Here's what I mean ...
When I see ray diagrams of light entering a telescope or eye, light from
astronomical sources is always drawn a parallel rays. It makes the
diagrams and calculations much simpler, and is for all practical
purposes true. But there's always this usually unspoken disclaimer that
the rays are only "nearly" parallel since no object is really "at
infinity". So there has to be some divergence, and I was wondering if
that divergence would equal the angular size. It would not.
Say you have an 8" aperture scope. The light rays from, say Sirius,
emanate in all directions. Only those coming from a small area of that
star (projected out to the scope) will enter the scope. Since those rays
start geometrically from the center of Sirius, the actual amount of
divergence in those "parallel" rays would depend on the distance of the
star. Of course, for any astronomical object the rays would be SO CLOSE
to parallel as to not affect the scope's optical behavior.

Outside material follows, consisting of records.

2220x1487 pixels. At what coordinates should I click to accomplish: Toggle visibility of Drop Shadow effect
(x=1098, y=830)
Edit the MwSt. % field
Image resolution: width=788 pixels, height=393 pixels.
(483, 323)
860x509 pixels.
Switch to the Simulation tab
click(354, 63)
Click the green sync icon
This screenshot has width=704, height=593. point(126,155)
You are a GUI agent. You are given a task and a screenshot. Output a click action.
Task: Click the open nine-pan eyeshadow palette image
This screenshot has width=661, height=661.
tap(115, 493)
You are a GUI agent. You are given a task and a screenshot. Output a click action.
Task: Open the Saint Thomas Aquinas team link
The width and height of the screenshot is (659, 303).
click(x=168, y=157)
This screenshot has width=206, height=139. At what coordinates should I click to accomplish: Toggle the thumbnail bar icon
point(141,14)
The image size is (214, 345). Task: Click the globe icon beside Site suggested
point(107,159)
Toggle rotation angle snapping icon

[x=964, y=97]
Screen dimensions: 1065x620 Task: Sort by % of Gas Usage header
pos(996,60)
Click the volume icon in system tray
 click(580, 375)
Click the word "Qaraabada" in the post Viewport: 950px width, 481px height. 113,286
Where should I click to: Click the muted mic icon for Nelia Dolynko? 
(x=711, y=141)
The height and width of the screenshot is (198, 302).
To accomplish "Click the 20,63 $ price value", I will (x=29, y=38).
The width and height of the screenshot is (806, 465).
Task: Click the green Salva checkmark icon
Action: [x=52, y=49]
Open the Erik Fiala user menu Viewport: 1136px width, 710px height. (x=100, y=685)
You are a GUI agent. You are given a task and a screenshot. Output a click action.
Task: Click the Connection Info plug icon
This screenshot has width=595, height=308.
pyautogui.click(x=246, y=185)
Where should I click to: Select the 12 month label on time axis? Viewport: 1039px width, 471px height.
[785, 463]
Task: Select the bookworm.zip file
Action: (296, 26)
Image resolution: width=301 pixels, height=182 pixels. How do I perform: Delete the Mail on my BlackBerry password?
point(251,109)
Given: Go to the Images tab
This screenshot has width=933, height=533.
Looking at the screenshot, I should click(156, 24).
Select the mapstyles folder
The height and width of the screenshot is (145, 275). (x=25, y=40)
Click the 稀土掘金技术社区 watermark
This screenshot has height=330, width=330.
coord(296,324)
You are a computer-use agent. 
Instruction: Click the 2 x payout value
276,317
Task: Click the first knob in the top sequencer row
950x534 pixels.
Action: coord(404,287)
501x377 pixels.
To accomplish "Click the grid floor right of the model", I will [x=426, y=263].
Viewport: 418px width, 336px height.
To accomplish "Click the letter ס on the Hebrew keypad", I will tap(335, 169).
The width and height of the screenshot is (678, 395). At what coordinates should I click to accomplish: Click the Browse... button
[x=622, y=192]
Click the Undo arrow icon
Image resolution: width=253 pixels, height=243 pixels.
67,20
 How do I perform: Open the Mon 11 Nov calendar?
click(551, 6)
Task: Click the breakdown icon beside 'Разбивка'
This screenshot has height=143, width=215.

If we do the trig for this scenario, using Sirius and an 8" scope, the
angle of the rays projected out from the center of Sirius to an 8"
aperture would be about 1.4 x 10^-16 degrees. You can check my calcs if
you want, but I think I got that right. Just a long skinny triangle and
an inverse tangent. What's more important to me than the actual number
is understanding just how good the parallel ray assumption is ... and
where it comes from. Thanks again all for your feedback. -Dan Heim
On 8/28/2018 5:13 PM, Paul Lind wrote:
I like Padraig's answer. An optical description is: "THE OBJECT SUBTENDS AND--
ANGLE OF 1 ARCSECOND AS SEEN BY THE OBSERVER." That is to say that if two
lines are drawn from obersvers eye (considered very small) to opposite edges
of the object, the angle is 1 arcsecond. Of course the object itself may
radiate in all directions, as was already said.